# How does a neural network that only knows beauty interpret the world?

Posted 3 years ago
8481 Views
|
10 Replies
|
35 Total Likes
|

I recently came across a video that intended to show how neural networks interpret images of (not so beautiful) things if they have only been trained on beautiful things. It is quite a nice question, I think. Here is a website describing the technique, and here is a video that illustrates the idea. In this post I will show you, how to generate similar effects easily with the Wolfram Language:

and in video format:

On the right you see the "interpretation" of a neural network that has been shown lots of photos of flowers, when it actually looks at a rubbish dump with a couple of birds sitting on the rubbish.

## Devising a plan

We will need a training dataset and should hope to find a network in the Wolfram Neural Net Repository that more or less does what we want to do. If you have watched some of the excellent training videos on neural nets offered by Wolfram you will have noticed that the general suggestion is not to develop your own neural networks from scratch, but rather use what is already there and perhaps combine it, or adapt it so that you can achieve what you want. This is also very well described in this recent blog-post by experts on the topic. I am usually happy if I can use the work of others and do not have to re-invent the wheel.

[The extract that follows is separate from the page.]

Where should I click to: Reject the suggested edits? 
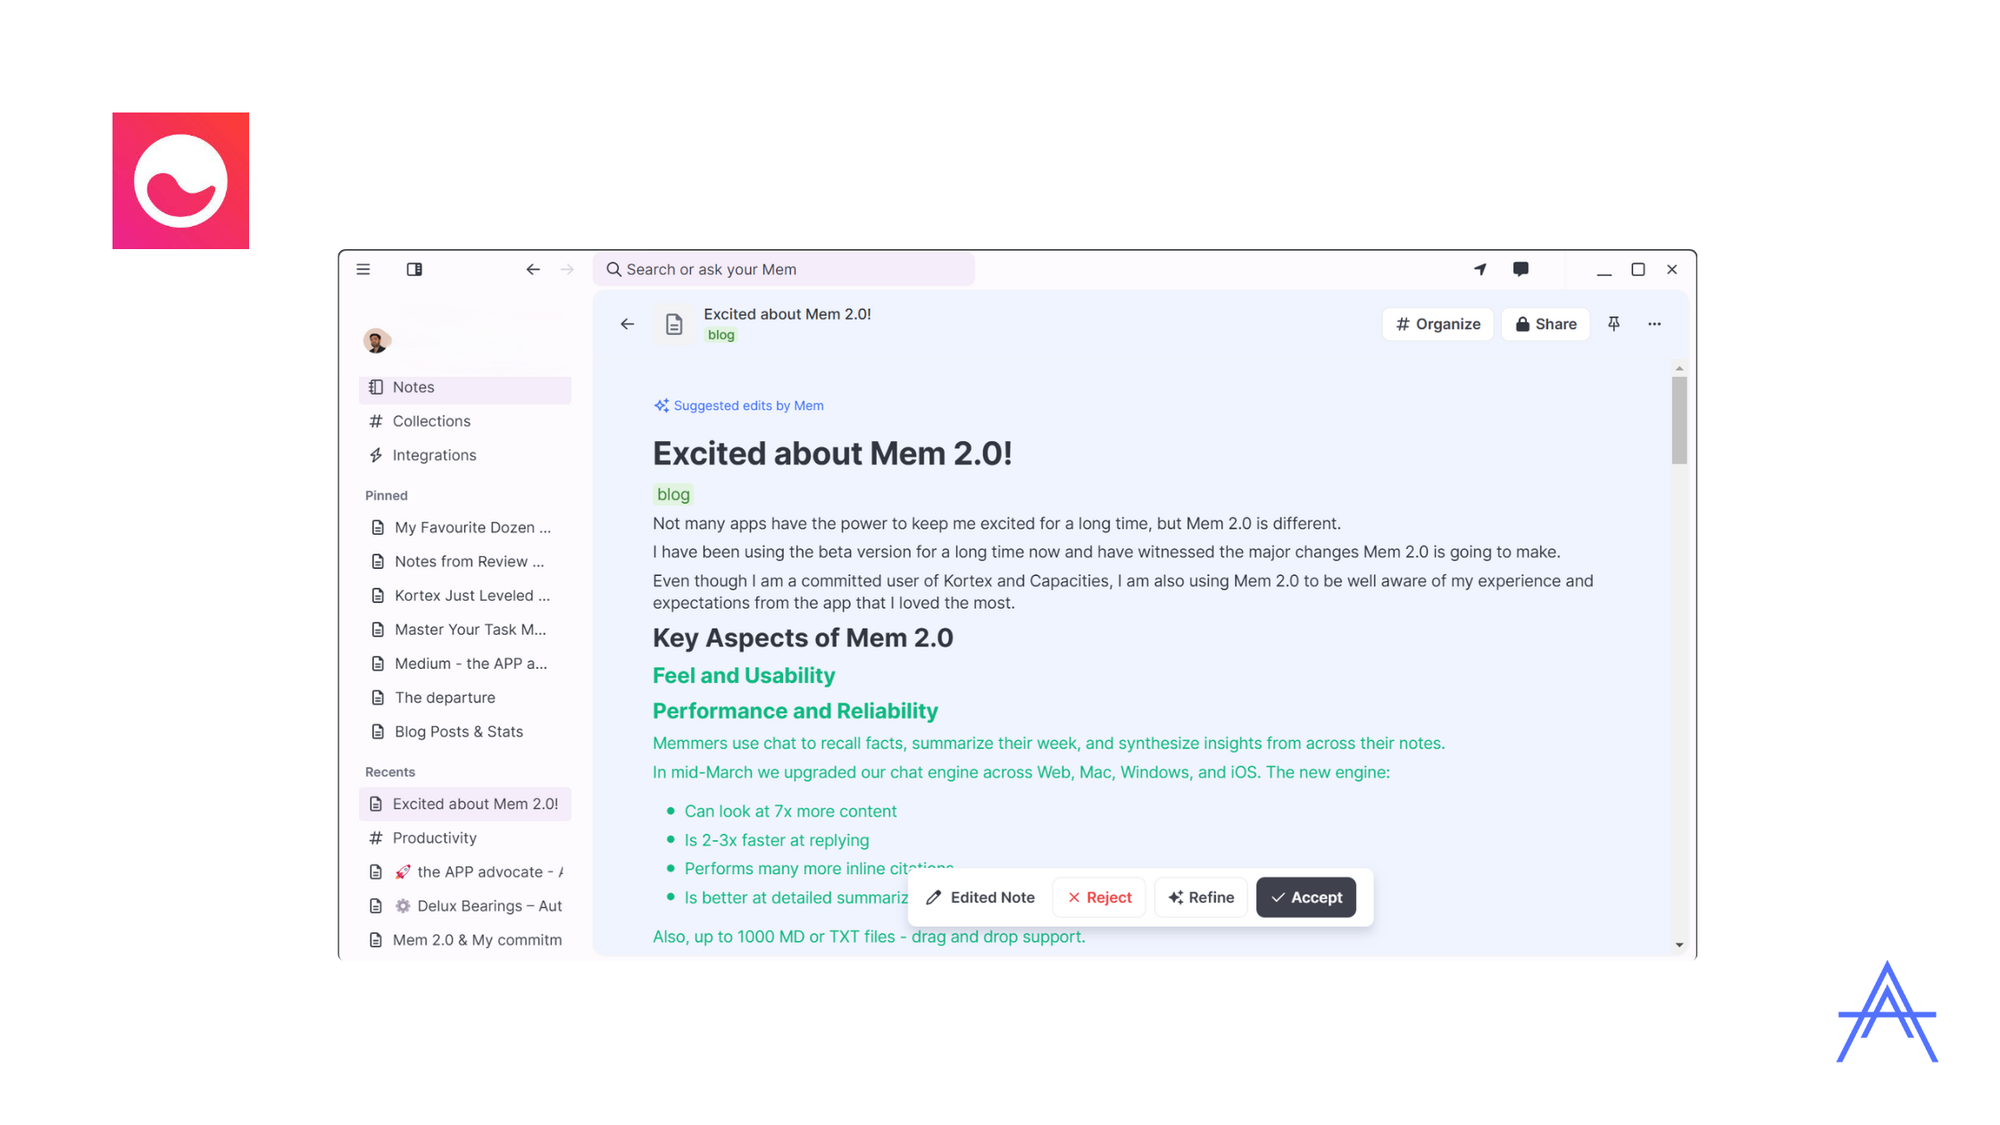point(1099,897)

If you read the posts describing how to build a network that have only seen beautiful things, you will find that they used a variation of the pix2pix network and an implementation in tensorflow (a "conditional adversarial network"). If you go through the extensive list of networks that are offered on the Wolfram Neural Net Repository you will see that there are Pix2pix resources, e.g.

ResourceObject["Pix2pix Photo-To-Street-Map Translation"]


or

net=ResourceObject["Pix2pix Street-Map-To-Photo Translation"]


I will use the latter resource object, but that does not actually matter. Next, we will need to build a training set.

## Scraping data for the training set

The next thing we need is a solid training set. My first attempt was to use ServiceConnect with the google search to obtain lots of images of flowers.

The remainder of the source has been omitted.